- LISTED ENTRIES:
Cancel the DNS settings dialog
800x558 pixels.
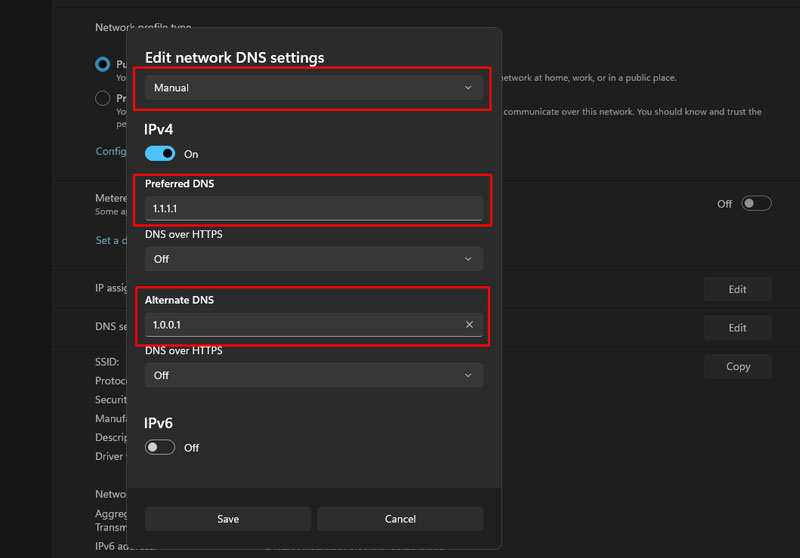[400, 518]
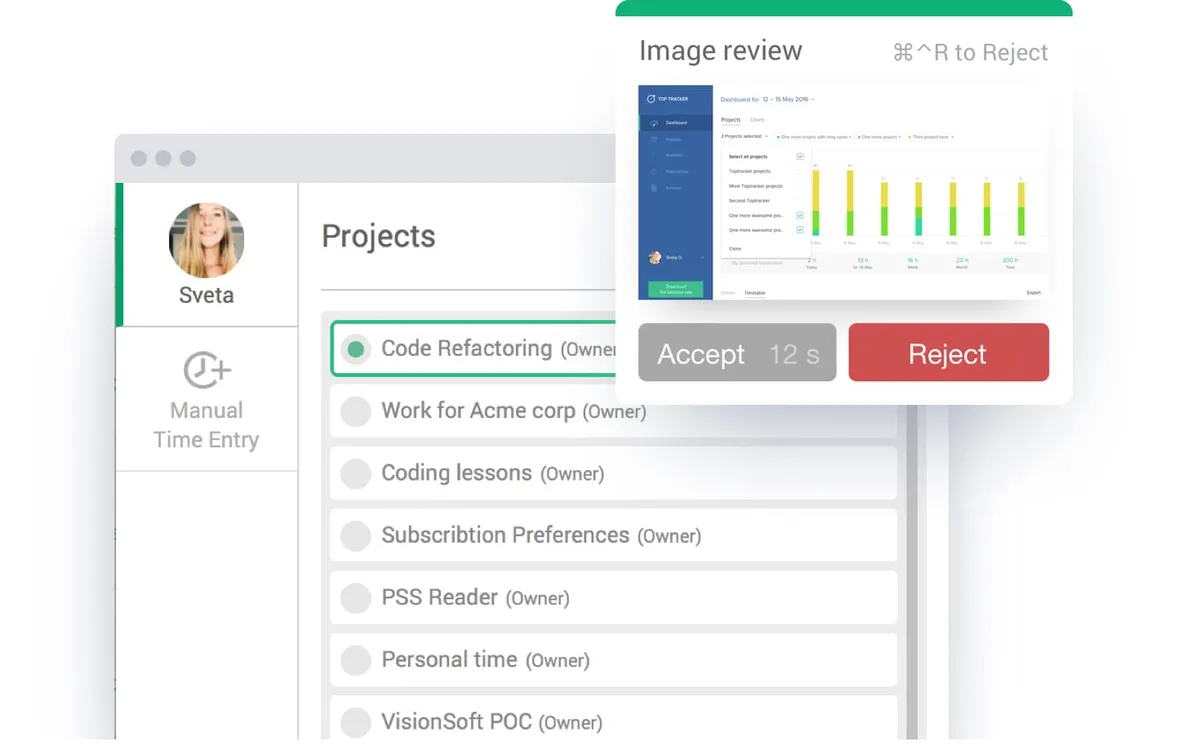The width and height of the screenshot is (1200, 746).
Task: Select the Coding lessons radio button
Action: [x=355, y=473]
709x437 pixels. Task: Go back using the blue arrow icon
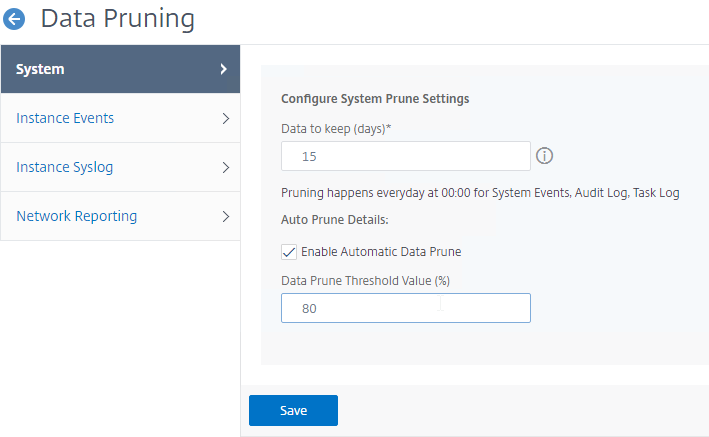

- PROBLEM DESCRIPTION: Update the items above by replacing "pixels" with "px" throughout, leaving everything else unchanged. Leave the pictures out of your answer.

- EXPECTED ANSWER:
Cancel the DNS settings dialog
800x558 px.
[400, 518]
The width and height of the screenshot is (1200, 746).
Task: Select the Coding lessons radio button
Action: [x=355, y=473]
709x437 px. Task: Go back using the blue arrow icon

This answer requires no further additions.